Selected extract>
A winning article for 2017 Tozando Essay Contest
Photos and text by Rachelle D. Lawrence
In his 17th century treatise on the Japanese sword, Zen, and politics, Yagyu Munemori wrote
about the “killing” sword and the “life-giving” sword. The sword that protects a life also takes a
life, whether in defense of self, family, or lord. But, there are other ways to kill, and to give life.
The best example is the two-edged sword of deity Fudo Myo-o, a sword that cuts through
delusions, freeing a person from worldly illusions. For the modern budoka, this lesson is most
clearly learned in the dojo.
In the United States, too many people join an iaido or kendo dojo as a way to prove their
masculinity, or superiority or awesomeness, to others. These are the people who are disappointed
with the bokken, shinai, or iaito—or “fake swords” as someone once described them to me. But
all too quickly, these “fake swords” cut away our delusions. In the dojo we cannot pretend, we
cannot bluster our way through. With the bounce at the end of a cut, or getting stuck in the
tameshigiri mat, the swords announces to the world that we are just beginners. Then, when we
finally see ourselves, and how bad we actually are, there are two choices: quit the sword or
continue on. Even “fake swords” can kill, or they can give new life and meaning for the
beginning martial artist.
My first iaito arrived just a few weeks before the fifth anniversary of the 2011 Sendai earthquake
and tsunami. Online tracking said the package would arrive sometime before 8 PM and I would
need to be there to sign for it. I stayed home all day. I was too afraid to take a shower, afraid I
would not hear the doorbell and I would have to wait another day. I did not want to miss it.

Data excerpt>

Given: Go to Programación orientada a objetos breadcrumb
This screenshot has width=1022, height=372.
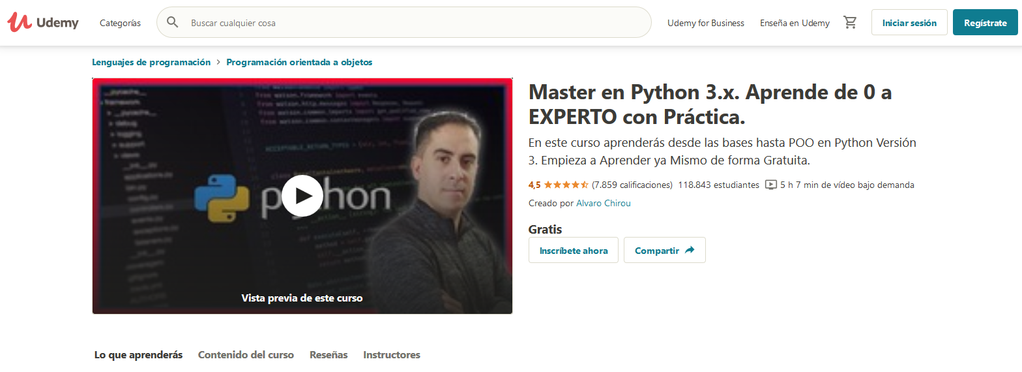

Assigned task A> In the sword essay, list the types of sword that disappointed newcomers regard as "fake swords."
Assigned task B> According to the sword essay, why did the writer stay home all day without taking a shower?
Assigned task C> Return everything from "In the United" down to "beginning martial artist." in the sword essay.

Answer area A> bokken, shinai, iaito

Answer area B> The tracking said the iaito would arrive sometime before 8 PM and needed a signature. The writer avoided showering for fear of not hearing the doorbell and having to wait another day.

Answer area C>
In the United States, too many people join an iaido or kendo dojo as a way to prove their
masculinity, or superiority or awesomeness, to others. These are the people who are disappointed
with the bokken, shinai, or iaito—or “fake swords” as someone once described them to me. But
all too quickly, these “fake swords” cut away our delusions. In the dojo we cannot pretend, we
cannot bluster our way through. With the bounce at the end of a cut, or getting stuck in the
tameshigiri mat, the swords announces to the world that we are just beginners. Then, when we
finally see ourselves, and how bad we actually are, there are two choices: quit the sword or
continue on. Even “fake swords” can kill, or they can give new life and meaning for the
beginning martial artist.